HOW TO COMPLETE THIS TASK: Write out the entries below once more, exactly.
= = =
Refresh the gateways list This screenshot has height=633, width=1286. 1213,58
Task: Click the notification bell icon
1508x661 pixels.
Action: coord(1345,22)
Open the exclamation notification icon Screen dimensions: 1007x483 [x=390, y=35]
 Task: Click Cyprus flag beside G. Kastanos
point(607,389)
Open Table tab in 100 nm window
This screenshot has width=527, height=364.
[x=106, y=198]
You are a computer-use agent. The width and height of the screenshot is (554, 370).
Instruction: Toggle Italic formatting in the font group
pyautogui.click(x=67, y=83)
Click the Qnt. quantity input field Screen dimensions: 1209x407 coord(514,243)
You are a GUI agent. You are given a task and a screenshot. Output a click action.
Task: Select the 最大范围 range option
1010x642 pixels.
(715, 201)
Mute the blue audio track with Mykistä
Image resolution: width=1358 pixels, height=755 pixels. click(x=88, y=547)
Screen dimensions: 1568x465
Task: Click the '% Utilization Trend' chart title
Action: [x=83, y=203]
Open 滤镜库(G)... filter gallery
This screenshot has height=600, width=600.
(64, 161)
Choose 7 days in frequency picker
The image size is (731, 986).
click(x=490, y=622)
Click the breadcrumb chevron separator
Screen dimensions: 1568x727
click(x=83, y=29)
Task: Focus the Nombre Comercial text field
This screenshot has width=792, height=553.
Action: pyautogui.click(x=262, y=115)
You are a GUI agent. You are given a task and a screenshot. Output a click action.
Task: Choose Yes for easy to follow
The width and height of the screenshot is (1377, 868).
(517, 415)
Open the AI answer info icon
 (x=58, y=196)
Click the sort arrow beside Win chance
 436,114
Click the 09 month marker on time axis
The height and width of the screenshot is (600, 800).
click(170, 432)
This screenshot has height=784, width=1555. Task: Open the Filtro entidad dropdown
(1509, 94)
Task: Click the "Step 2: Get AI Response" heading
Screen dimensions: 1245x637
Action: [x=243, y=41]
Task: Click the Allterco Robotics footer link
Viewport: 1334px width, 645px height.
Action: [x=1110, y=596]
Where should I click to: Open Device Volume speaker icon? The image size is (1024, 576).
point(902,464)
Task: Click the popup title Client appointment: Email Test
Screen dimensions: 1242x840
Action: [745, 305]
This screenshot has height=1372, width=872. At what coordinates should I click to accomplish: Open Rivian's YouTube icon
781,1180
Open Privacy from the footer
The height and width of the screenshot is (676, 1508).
= = =
REPLY TO THE EXERCISE:
Refresh the gateways list This screenshot has height=633, width=1286. 1213,58
Task: Click the notification bell icon
1508x661 pixels.
Action: coord(1345,22)
Open the exclamation notification icon Screen dimensions: 1007x483 [x=390, y=35]
 Task: Click Cyprus flag beside G. Kastanos
point(607,389)
Open Table tab in 100 nm window
This screenshot has width=527, height=364.
[x=106, y=198]
You are a computer-use agent. The width and height of the screenshot is (554, 370).
Instruction: Toggle Italic formatting in the font group
pyautogui.click(x=67, y=83)
Click the Qnt. quantity input field Screen dimensions: 1209x407 coord(514,243)
You are a GUI agent. You are given a task and a screenshot. Output a click action.
Task: Select the 最大范围 range option
1010x642 pixels.
(715, 201)
Mute the blue audio track with Mykistä
Image resolution: width=1358 pixels, height=755 pixels. click(x=88, y=547)
Screen dimensions: 1568x465
Task: Click the '% Utilization Trend' chart title
Action: [x=83, y=203]
Open 滤镜库(G)... filter gallery
This screenshot has height=600, width=600.
(64, 161)
Choose 7 days in frequency picker
The image size is (731, 986).
click(x=490, y=622)
Click the breadcrumb chevron separator
Screen dimensions: 1568x727
click(x=83, y=29)
Task: Focus the Nombre Comercial text field
This screenshot has width=792, height=553.
Action: pyautogui.click(x=262, y=115)
You are a GUI agent. You are given a task and a screenshot. Output a click action.
Task: Choose Yes for easy to follow
The width and height of the screenshot is (1377, 868).
(517, 415)
Open the AI answer info icon
 (x=58, y=196)
Click the sort arrow beside Win chance
 436,114
Click the 09 month marker on time axis
The height and width of the screenshot is (600, 800).
click(170, 432)
This screenshot has height=784, width=1555. Task: Open the Filtro entidad dropdown
(1509, 94)
Task: Click the "Step 2: Get AI Response" heading
Screen dimensions: 1245x637
Action: [x=243, y=41]
Task: Click the Allterco Robotics footer link
Viewport: 1334px width, 645px height.
Action: [x=1110, y=596]
Where should I click to: Open Device Volume speaker icon? The image size is (1024, 576).
point(902,464)
Task: Click the popup title Client appointment: Email Test
Screen dimensions: 1242x840
Action: [745, 305]
This screenshot has height=1372, width=872. At what coordinates should I click to accomplish: Open Rivian's YouTube icon
781,1180
Open Privacy from the footer
The height and width of the screenshot is (676, 1508).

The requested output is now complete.